According to available research, only a few previous studies reported the circadian variation of OHCA cases within particular days of the week [34], and none described circadian distribution within months, seasons, and years. Arntz et al. [10] reported a similar circadian distribution of sudden cardiac death for every day of the week and with similar observations to our study. In the present study, the pattern with the lowest number of OHCA cases was during night hours with an increase in the latter part of the day and was observed on all weekdays except Thursday when the highest number was observed in the afternoon. However, within all days of the week the difference between morning and afternoon occurrence was not significant. In the previous study, the circadian pattern of OHCA distribution differed between border-week days (Saturday to Monday) in comparison to mid-week days (Tuesday to Friday) with no clear morning peak in the latter [34]. On the contrary, the present study noted a similar pattern both for the Saturday-Monday and the Tuesday-Friday periods as well as for weekdays and weekends. Observed differences between those two reports may result from the sample size in both studies.
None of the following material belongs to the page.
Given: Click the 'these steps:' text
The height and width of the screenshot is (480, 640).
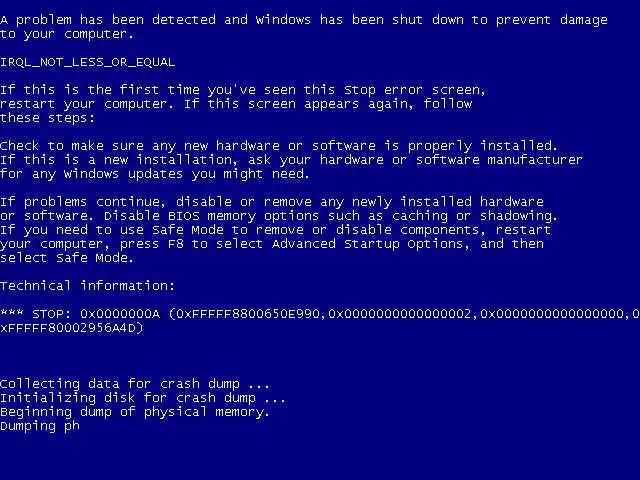Looking at the screenshot, I should pyautogui.click(x=47, y=118).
The presented study has several limitations that should be underlined. Firstly, the retrospective nature of the study and the lack of some data, mainly regarding patients’ socio-economic status, as well as their medical history. However, the aim of this observational study was to investigate the chronobiology of OHCA occurrence, therefore further studies should be conducted in order to investigate the influence of various factors on OHCA occurrence in particular timeframes. Secondly, the analysis on data concerning survival, witnessed status, or initial cardiac rhythm was not performed. The observation covered a long time period but was limited to the relatively small territory of the Opole district in southern Poland.

Conclusions

Circadian, monthly and seasonal variability of OHCA occurrence was confirmed in the long-term observation with no differences between particular weekdays. The lowest number of OHCA cases occurred at night and in the summer. Significant circadian variability of OHCA occurrence was observed within the days of the week, seasons of the year, and of particular years during the 13 year observation period.